The long childhoods and delayed maturity common in modern humans are traits that date back to at least the early members of our own species in Africa.

Previous research had found that fossils from earlier hominids, such as Australopithecus and Homo erectus, possessed short growth periods that were more similar to chimpanzees than living humans. So it was unclear when a lengthier period of child development emerged in human evolution. The new analyses of teeth belonging to a child living in North Africa 160,000 years ago reveal longer-term growth patterns similar to those found among modern European children.

The finding, detailed in the March 12 issue of the journal for the Proceedings of the National Academy of Sciences, suggests some of the traits commonly attributed to our species appeared relatively late in the 6-million-year history of human evolution.

“The early fossil humans tended to grow fast, have a shorter childhood and resemble chimpanzees in terms of their developmental profile,” said study team member Tanya Smith of the Max Planck Institute for Evolutionary Anthropology in Germany. “This is the oldest fossil we have that we see something like living humans [rather] than earlier humans or apes.”

Like tree rings

The researchers used a new imaging technique, called X-ray synchrotron microtomagraphy, to reconstruct tooth growth of an early human child without damaging the fossilized lower jawbone [image].

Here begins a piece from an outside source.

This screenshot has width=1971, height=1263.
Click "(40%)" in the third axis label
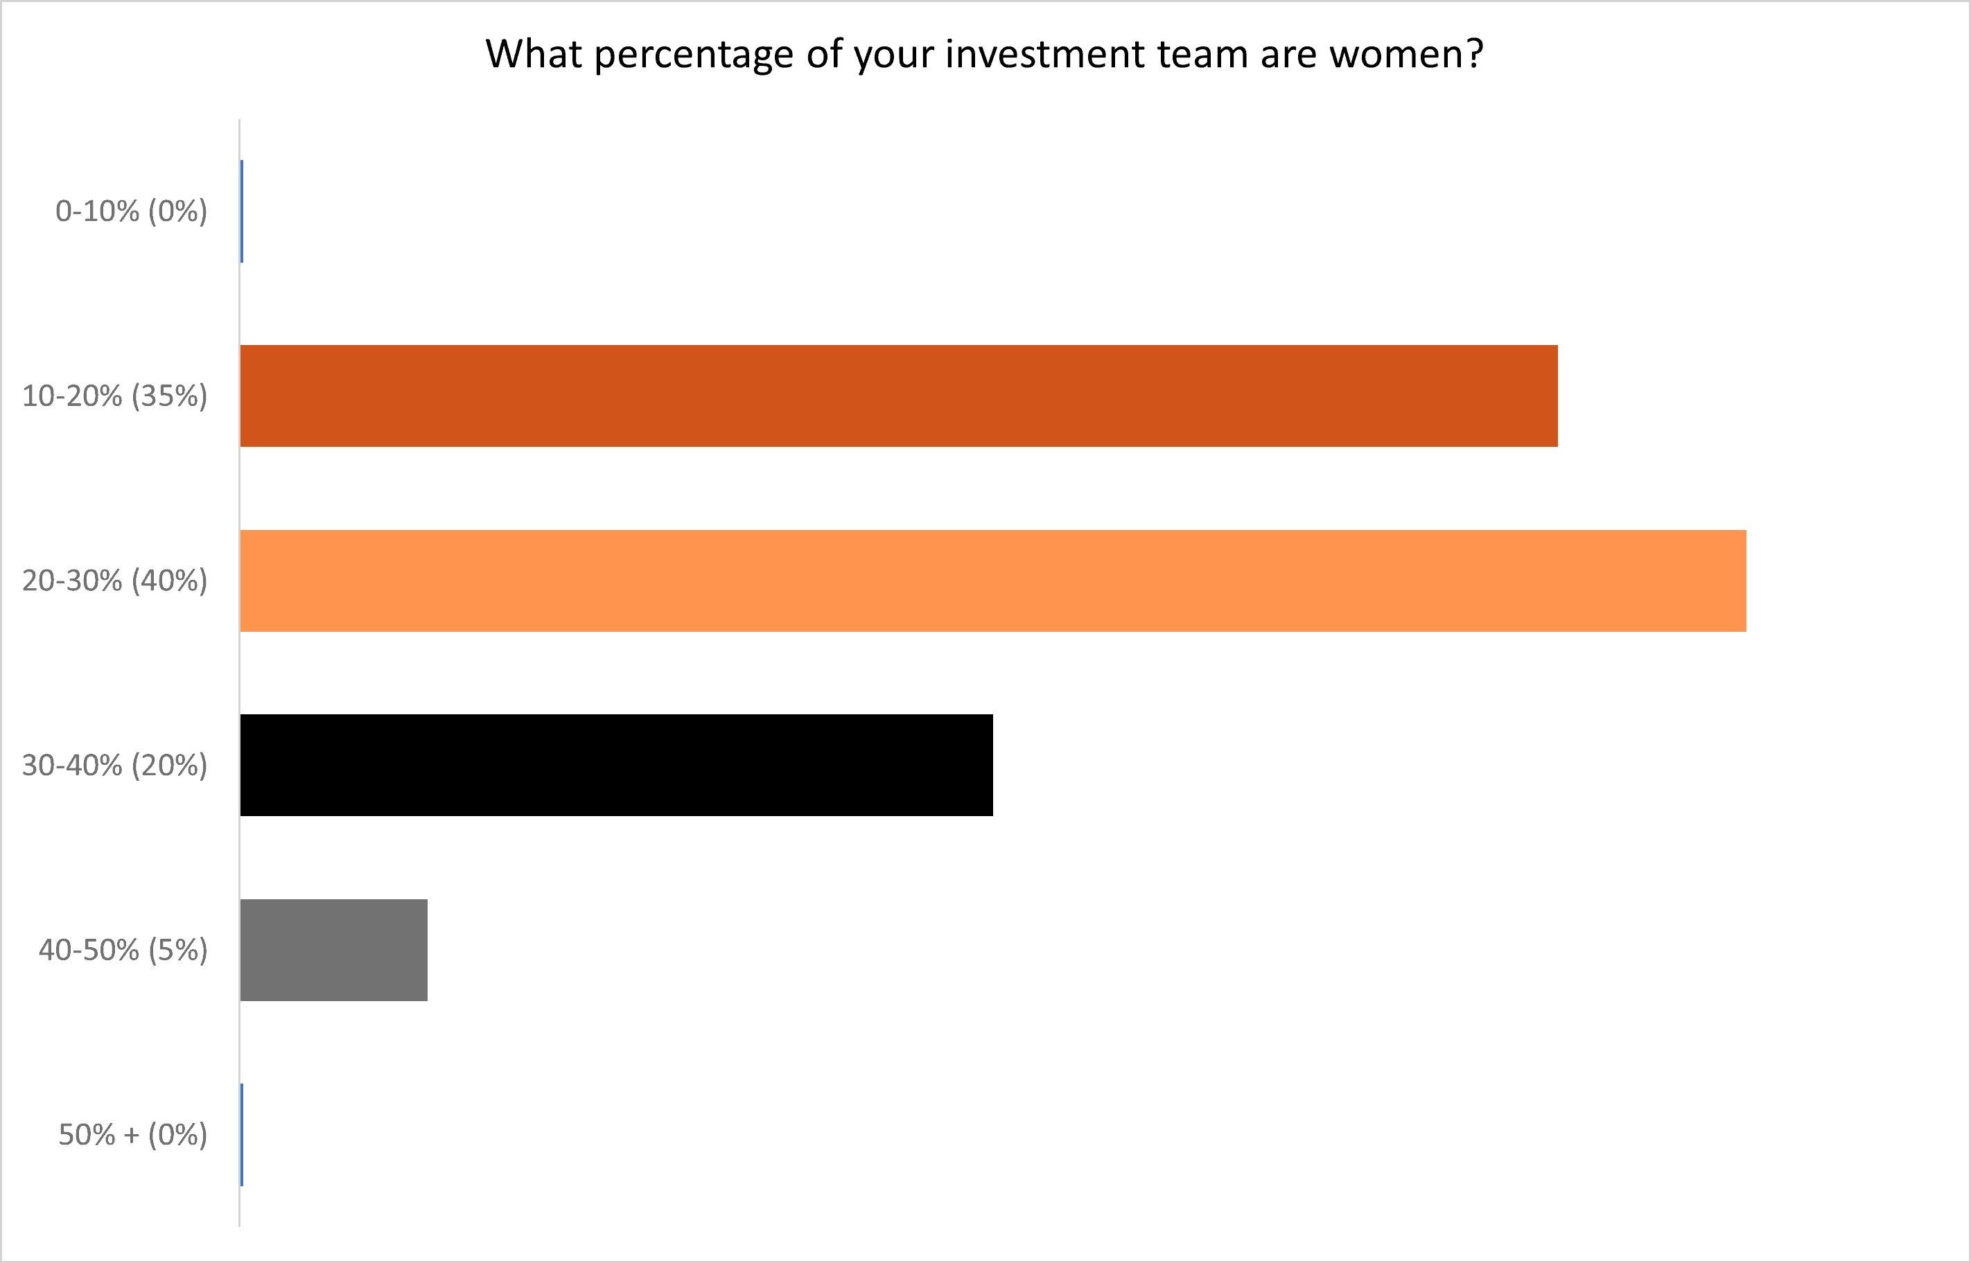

Tooth growth, particularly the age when the first molar tooth appears, is a valuable clue to the growth rates of fossil humans. As a person ages, their teeth forms new layers of enamel [image] which, like annual rings in trees, can be used to determine their developmental rate and time of death.

“There are these daily lines and longer period lines in the teeth that are laid down during growth and that persist through millions of years,” Smith told LiveScience.

The study found that the child, estimated to be about 8 years old at time of death, showed prolonged dental development similar to that of living humans. The child’s estimated time of first molar eruption occurred around 6 years of age, which is similar to modern children. In contrast, molar eruption first occurs around 4 years of age for chimps.

"People speculate that by having a longer childhood, there's an increased period of time for learning," Smith said. "Organisms that have a greater learning period develop more complex social behaviors and have more complex social systems."

To be human

The new finding also helps sheds light on when some of the traits we consider uniquely human first appeared.

“We don’t have any securely dated material that’s older than 200,000 years that people call Homo sapiens. These early fossils show a mix of primitive and derived features and paleoanthropologists are still debating whether they’re modern or on the way to being modern,” Smith said. “This study is interesting because it gives another feature that’s very characteristic” of modern humans.

The researchers hope the new technique, developed by Smith’s colleague Paul Tafforeau of the European Synchrotron Radiation Facility in France, will be used to analyze other early hominin fossils.

“It would be great to bring in Homo erectus or some juvenile Neanderthal and really get at them with this approach,” Smith said.